Azure Monitor also provides a reverse proxy container (Azure Monitor side car container) that provides an abstraction for ingesting Prometheus remote write metrics and helps in authenticating packets.
We recommend configuring remote-write directly in your self-managed Prometheus config running in your environment. The Azure Monitor side car container can be used in case your preferred authentication is not supported through directly configuration.
Supported versions
- Prometheus versions greater than v2.45 are required for managed identity authentication.
- Prometheus versions greater than v2.48 are required for Microsoft Entra ID application authentication.
Configure remote write
Configuring remote write depends on your cluster configuration and the type of authentication that you use.
- Managed identity is recommended for Azure Kubernetes service (AKS) and Azure Arc-enabled Kubernetes cluster.
- Microsoft Entra ID can be used for Azure Kubernetes service (AKS) and Azure Arc-enabled Kubernetes cluster and is required for Kubernetes cluster running in another cloud or on-premises.

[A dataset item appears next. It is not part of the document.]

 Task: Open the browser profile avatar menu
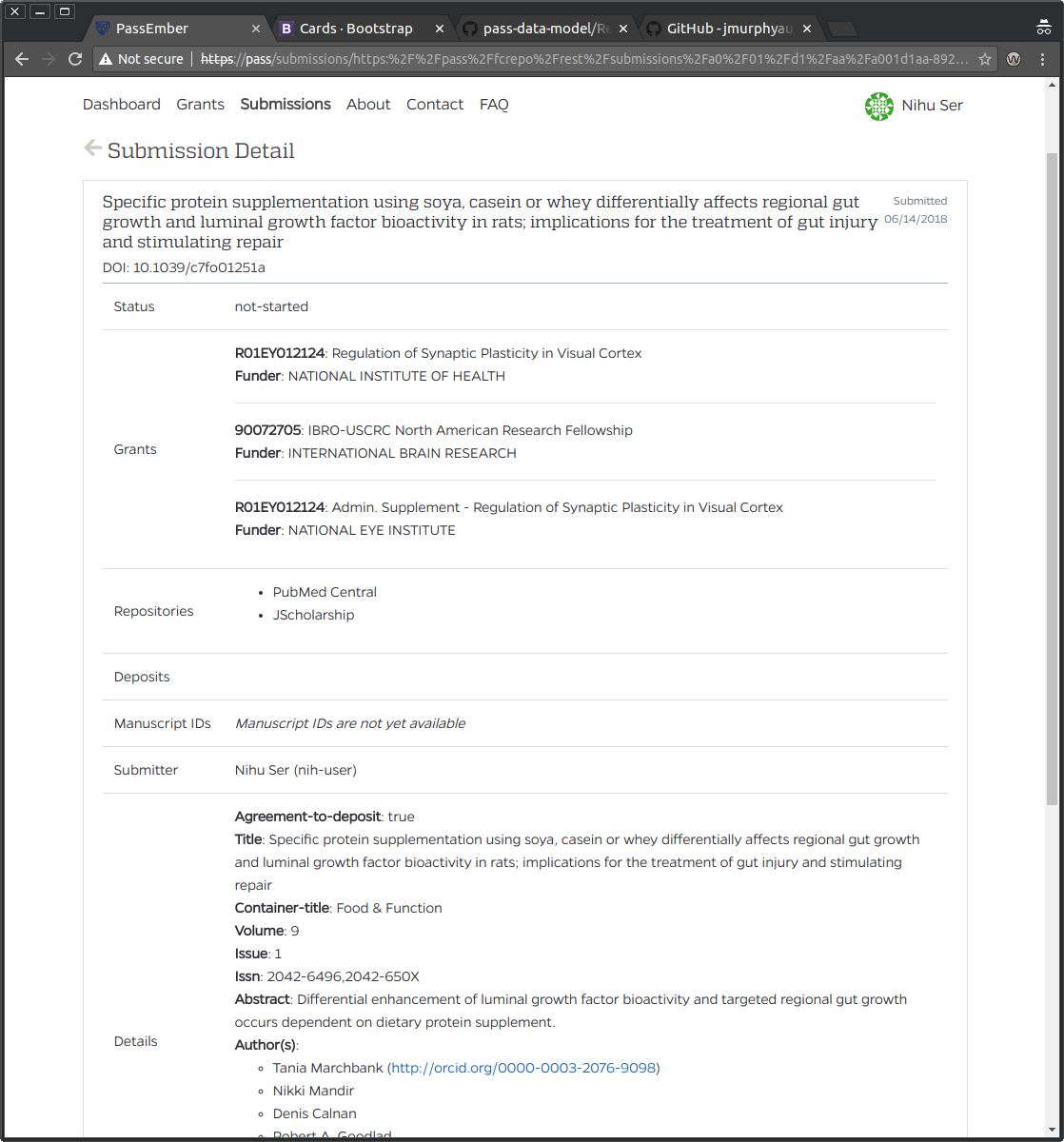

For more information on configuring remote write for either user-assigned managed identity and Microsoft Entra ID application, see Configure remote-write on Kubernetes for Prometheus Operator. This option can be used for self-managed Prometheus running in any environment.
Remote write for Prometheus on Kubernetes clusters can also be configured using a side car container. See the following articles for more information on how to configure remote write for Kubernetes clusters using a side car container.
- Send Prometheus data from AKS to Azure Monitor using side car container with managed identity authentication
- Send Prometheus data from AKS to Azure Monitor using side car container with Microsoft Entra ID authentication
- Send Prometheus data to Azure Monitor using side car container with Microsoft Entra ID Workload ID authentication
Remote write from Virtual Machines and Virtual Machine Scale sets
You can send Prometheus data from Virtual Machines and Virtual Machines Scale Sets to Azure Monitor workspaces using remote write. The servers can be Azure-managed or in any other environment. For more information, see Send Prometheus metrics from Virtual Machines to an Azure Monitor workspace.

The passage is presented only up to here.